How to represent a number in base 2³²?

You are trying to find something of the form

a0 + a1 * (2^32) + a2 * (2^32)^2 + a3 * (2^32)^3 + ...

which is exactly the definition of a base-2³² system, so ignore all the people that told you that your question doesn't make sense!

Anyway, what you are describing is known as base conversion. There are quick ways and there are easy ways to solve this. The quick ways are very complicated (there are entire chapters of books dedicated to the subject), and I'm not going to attempt to address them here (not least because I've never attempted to use them).

One easy way is to first implement two functions in your number system, multiplication and addition. (i.e. implement BigInt add(BigInt a, BigInt b) and BigInt mul(BigInt a, BigInt b)). Once you've solved that, you will notice that a base-10 number can be expressed as:

b0 + b1 * 10 + b2 * 10^2 + b3 * 10^3 + ...

which can also be written as:

b0 + 10 * (b1 + 10 * (b2 + 10 * (b3 + ...

so if you move left-to-right in your input string, you can peel off one base-10 digit at a time, and use your add and mul functions to accumulate into your BigInt:

BigInt a = 0;
for each digit b {
    a = add(mul(a, 10), b);
}

Disclaimer: This method is not computationally efficient, but it will at least get you started.

Note: Converting from base-16 is much simpler, because 2³² is an exact multiple of 16. So the conversion basically comes down to concatenating bits.

Let's suppose that we are talking about a base-10 number:

a[0]*10^0 + a[1]*10^1 + a[2]*10^2 + a[3]*10^3 + ... + a[N]*10^N

where each a[i] is a digit in the range 0 to 9 inclusive.
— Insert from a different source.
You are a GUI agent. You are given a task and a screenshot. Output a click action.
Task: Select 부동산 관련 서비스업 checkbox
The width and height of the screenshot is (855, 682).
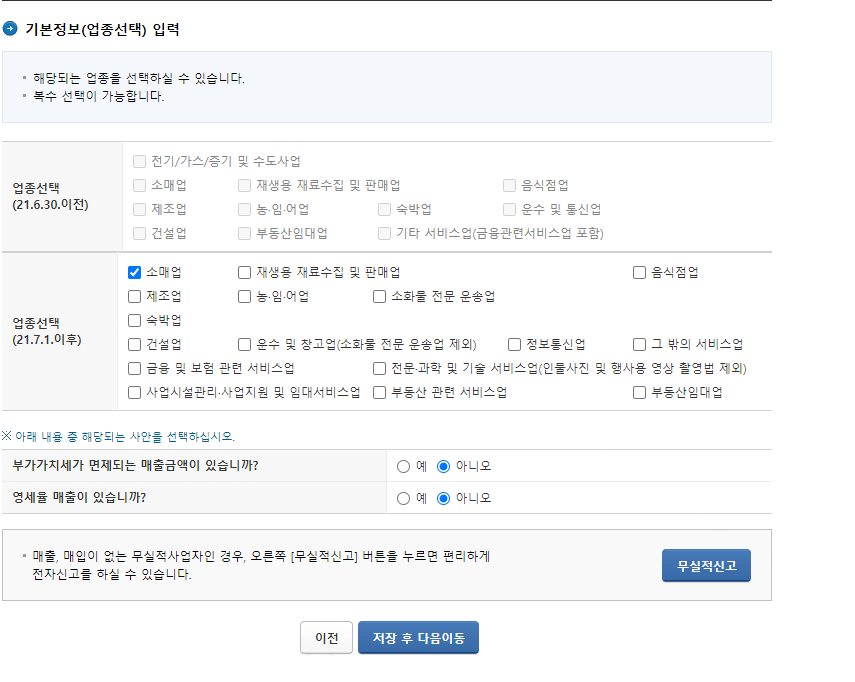coord(379,392)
I'm going to assume that you can parse the string that is your input value and find the array a[]. Once you can do that, and assuming that you have already implemented your BigInt class with the + and * operators, then you are home. You can simply evaluate the expression above with an instance of your BigInt class.

You can evaluate this expression relatively efficiently using Horner's method.

I've just written this down off the top of my head, and I will bet that there are much more efficient base conversion schemes.

If I have some base 10 or base 16 number, how do I change it into base 2^32?

Just like you convert it to any other base. You want to write the number n as

n = a_0 + a_1 * 2^32 + a_2 * 2^64 + a_3 * 2^96 + ... + a_k * 2^(32 * k).

So, find the largest power of 2^32 that divides into n, subtract off the multiple of that power from n, and repeat with the difference.

However, are you sure that you asked the right question?

I suspect that you mean to be asking a different question. I suspect that you mean to ask: how do I parse a base-10 number into an instance of my BigInteger? That's easy. Code up your implementation, and make sure that you've implemented + and *. I'm completely agnostic to how you actually internally represent integers, but if you want to use base 2^32, fine, do it. Then:

 BigInteger Parse(string s) {
      BigInteger b = new BigInteger(0);
      foreach(char c in s) { b = b * 10 + (int)c - (int)'0'; }
      return b;
 } 

I'll leave it to you to translate this to C.